Alors qu'elle est menacée de perdre son immunité d'eurodéputée, et fait l'objet de poursuites judiciaires, la présidente du Font National n'a pas souhaité pas revenir sur ses déclarations, et estime que l’on veut l'incriminer pour « un délit d'opinion ». On lui reproche, selon elle, « d'avoir osé dire ce que tous les Français pensent, c'est-à-dire que les prières de rue - dont je leur indique qu'elles continuent à se dérouler sur le territoire français - sont une occupation ».

« Je le maintiens (…) ma levée d'immunité parlementaire sera votée par mes adversaires politiques UMP-PS, cela ne me pose aucune problème », a poursuivi Marine Le Pen, néanmoins convaincue que « les Français feront une très grande différence entre taper dans la caisse, détourner de l'argent, l'escroquerie en bande organisée et être poursuivie pour un délit d'opinion ».

La leader du FN a ainsi soutenu qu’elle irait « devant le tribunal correctionnel, tête haute pour leur expliquer (aux parlementaires européens) qu’il faut bien qu’il y ait des gens de notre pays qui disent la vérité aux Français ».

Mise en examen pour « incitation à la haine raciale »

Le Parlement européen doit lever mardi 2 juillet l'immunité parlementaire de Marine Le Pen. Cette dernière pourrait ainsi être mise en examen pour « incitation à la haine raciale ».

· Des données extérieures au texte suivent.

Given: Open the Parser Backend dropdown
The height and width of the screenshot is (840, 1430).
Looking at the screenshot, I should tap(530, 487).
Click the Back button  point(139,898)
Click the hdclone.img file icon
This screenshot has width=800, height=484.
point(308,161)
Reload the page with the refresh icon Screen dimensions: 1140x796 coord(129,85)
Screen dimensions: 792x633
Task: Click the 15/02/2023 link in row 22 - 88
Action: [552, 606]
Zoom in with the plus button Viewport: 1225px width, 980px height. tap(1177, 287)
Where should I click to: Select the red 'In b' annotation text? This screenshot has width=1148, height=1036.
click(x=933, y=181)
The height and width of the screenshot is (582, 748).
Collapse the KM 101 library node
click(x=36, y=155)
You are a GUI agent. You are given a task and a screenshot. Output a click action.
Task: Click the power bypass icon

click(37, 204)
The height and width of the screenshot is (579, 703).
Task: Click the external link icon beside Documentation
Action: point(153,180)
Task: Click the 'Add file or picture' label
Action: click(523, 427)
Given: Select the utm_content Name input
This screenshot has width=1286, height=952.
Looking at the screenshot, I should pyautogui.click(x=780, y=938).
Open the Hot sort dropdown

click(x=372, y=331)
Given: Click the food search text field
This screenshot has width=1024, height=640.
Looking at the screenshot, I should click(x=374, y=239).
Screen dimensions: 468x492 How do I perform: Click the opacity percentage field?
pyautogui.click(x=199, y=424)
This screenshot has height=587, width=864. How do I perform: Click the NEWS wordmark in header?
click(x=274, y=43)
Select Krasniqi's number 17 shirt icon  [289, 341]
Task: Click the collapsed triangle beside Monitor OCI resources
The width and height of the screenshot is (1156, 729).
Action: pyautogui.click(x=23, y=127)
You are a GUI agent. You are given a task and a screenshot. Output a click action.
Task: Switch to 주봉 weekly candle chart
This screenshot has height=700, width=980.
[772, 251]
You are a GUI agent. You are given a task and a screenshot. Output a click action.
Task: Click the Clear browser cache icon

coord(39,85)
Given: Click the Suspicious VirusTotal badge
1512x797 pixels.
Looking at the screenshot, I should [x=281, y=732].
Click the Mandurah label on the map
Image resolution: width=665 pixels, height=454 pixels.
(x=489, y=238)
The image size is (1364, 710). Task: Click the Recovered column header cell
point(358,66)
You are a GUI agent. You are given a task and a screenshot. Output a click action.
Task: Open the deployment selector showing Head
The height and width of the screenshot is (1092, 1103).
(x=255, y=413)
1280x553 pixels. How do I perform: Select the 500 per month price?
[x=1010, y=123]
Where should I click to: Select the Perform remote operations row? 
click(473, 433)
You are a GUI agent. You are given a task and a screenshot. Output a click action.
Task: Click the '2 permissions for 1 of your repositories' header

Élue au Parlement européen depuis 2004, Marine Le Pen est poursuivie par le parquet de Lyon après une plainte déposée à la suite d'un discours prononcé le 10 décembre 2010, dans lequel elle dénonçait « les prières de rue » de musulmans, les qualifiant « d'occupation », sans « blindés » ni « soldats », mais d'« occupation tout de même ». « Je suis désolée, mais pour ceux qui aiment beaucoup parler de la Seconde Guerre mondiale, s'il s'agit de parler d'occupation, on pourrait en parler, pour le coup, parce que ça c'est une occupation du territoire », avait ajouté la responsable frontiste.